* _Written request_
Can you copy everything from the line containing "The height and width of the screenshot is (482, 1476)." down to the line containing "Action: point(68,569)", substituting "Backend configuration" for "Frontend configuration" and leaving the rest of those lines unchanged?
#### Material provided
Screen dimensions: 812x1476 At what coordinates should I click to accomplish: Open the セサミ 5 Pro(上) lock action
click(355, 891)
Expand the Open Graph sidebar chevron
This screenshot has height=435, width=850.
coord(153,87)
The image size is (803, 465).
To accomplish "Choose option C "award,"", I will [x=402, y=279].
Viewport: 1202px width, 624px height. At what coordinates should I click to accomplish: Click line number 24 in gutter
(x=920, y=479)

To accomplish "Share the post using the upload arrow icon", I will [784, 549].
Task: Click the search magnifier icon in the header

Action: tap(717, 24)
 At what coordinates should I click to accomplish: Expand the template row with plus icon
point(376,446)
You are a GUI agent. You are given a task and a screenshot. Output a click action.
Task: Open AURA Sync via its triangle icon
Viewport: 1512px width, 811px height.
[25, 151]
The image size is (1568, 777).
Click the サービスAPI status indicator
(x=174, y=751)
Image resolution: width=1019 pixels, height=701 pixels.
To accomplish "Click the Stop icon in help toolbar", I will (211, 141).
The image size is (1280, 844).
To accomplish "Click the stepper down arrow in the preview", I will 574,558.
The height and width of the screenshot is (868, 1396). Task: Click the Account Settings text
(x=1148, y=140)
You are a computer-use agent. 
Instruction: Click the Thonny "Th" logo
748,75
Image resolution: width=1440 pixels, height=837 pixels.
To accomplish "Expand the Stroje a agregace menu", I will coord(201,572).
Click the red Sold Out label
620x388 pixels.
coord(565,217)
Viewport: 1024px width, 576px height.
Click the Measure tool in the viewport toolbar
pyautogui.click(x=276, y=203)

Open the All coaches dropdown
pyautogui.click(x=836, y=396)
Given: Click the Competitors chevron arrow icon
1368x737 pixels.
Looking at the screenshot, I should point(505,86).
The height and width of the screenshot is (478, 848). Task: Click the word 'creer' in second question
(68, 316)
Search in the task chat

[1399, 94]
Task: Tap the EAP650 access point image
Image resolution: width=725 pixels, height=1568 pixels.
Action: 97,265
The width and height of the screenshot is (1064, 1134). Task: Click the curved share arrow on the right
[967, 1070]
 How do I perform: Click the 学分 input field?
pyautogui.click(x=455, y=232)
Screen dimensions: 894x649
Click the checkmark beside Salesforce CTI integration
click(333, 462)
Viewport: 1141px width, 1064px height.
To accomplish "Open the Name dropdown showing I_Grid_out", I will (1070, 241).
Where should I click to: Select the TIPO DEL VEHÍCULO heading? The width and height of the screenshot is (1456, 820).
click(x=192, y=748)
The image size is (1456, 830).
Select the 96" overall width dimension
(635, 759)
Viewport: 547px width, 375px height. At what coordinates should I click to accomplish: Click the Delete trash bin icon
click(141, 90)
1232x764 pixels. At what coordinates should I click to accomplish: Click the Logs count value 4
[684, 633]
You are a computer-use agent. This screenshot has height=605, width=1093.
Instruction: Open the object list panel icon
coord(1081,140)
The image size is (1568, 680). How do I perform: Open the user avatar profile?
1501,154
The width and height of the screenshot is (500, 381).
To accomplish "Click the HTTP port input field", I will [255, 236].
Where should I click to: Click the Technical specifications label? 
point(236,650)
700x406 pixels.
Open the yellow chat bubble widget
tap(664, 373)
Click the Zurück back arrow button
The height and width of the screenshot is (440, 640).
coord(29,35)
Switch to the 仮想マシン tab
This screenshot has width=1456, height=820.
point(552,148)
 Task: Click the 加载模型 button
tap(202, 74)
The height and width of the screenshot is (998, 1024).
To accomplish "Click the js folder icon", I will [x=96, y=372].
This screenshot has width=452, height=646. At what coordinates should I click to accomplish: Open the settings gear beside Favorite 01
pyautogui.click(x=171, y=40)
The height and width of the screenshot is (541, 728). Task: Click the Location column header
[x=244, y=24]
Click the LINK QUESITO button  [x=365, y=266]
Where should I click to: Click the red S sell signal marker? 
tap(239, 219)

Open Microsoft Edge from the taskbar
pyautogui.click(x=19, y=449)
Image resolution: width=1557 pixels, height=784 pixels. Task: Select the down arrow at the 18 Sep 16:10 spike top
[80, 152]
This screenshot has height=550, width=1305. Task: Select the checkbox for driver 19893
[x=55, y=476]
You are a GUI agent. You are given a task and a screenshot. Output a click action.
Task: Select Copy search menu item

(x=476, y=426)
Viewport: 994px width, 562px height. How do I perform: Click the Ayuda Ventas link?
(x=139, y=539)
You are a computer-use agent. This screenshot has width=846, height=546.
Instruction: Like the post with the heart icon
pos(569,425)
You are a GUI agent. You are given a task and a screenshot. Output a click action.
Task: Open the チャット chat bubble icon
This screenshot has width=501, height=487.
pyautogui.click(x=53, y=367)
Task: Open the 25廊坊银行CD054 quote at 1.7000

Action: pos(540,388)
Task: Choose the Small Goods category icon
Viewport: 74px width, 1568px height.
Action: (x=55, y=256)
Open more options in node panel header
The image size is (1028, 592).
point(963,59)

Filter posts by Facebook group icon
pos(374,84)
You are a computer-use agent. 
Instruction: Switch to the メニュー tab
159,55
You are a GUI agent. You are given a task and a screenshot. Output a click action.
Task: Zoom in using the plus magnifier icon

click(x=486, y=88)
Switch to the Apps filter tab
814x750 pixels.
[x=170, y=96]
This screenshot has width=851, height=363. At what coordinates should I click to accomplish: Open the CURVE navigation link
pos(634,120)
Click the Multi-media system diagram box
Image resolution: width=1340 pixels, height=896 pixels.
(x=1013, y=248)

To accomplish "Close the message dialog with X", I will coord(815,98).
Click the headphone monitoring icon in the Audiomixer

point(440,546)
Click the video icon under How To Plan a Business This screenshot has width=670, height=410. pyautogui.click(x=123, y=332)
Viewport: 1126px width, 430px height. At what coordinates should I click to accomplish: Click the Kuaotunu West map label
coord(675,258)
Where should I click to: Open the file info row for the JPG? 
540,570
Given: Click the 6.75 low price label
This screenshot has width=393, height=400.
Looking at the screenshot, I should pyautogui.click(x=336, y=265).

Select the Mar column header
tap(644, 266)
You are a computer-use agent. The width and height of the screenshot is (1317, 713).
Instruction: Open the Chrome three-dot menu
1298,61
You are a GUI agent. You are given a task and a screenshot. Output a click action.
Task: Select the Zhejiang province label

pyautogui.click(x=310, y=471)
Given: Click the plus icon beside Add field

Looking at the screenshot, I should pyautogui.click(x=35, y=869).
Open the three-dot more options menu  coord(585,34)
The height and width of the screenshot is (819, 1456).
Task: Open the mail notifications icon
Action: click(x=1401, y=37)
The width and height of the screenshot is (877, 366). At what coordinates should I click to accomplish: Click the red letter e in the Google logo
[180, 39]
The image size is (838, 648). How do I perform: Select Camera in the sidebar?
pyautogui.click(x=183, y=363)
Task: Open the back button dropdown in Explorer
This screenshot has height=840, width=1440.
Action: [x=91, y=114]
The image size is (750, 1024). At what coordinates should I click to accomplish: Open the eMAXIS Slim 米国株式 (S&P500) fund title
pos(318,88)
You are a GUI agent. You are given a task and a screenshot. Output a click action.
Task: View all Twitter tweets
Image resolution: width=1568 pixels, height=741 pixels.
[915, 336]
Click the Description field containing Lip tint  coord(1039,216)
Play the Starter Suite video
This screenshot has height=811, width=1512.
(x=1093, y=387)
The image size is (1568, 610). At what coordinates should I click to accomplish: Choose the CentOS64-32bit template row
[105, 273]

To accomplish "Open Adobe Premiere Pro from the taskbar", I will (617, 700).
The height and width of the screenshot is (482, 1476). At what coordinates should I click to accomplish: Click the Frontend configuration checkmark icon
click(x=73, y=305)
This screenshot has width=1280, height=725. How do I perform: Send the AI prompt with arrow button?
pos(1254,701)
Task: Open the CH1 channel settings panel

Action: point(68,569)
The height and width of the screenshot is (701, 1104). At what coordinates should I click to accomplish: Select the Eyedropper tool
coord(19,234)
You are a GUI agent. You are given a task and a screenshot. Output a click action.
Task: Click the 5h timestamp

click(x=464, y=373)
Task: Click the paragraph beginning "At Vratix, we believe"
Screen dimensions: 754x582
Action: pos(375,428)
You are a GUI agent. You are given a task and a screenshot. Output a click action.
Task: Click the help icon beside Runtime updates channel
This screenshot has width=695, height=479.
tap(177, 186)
########
* _Response to the exercise_
The height and width of the screenshot is (482, 1476). At what coordinates should I click to accomplish: Click the Backend configuration checkmark icon
click(x=73, y=305)
This screenshot has width=1280, height=725. How do I perform: Send the AI prompt with arrow button?
pos(1254,701)
Task: Open the CH1 channel settings panel

Action: point(68,569)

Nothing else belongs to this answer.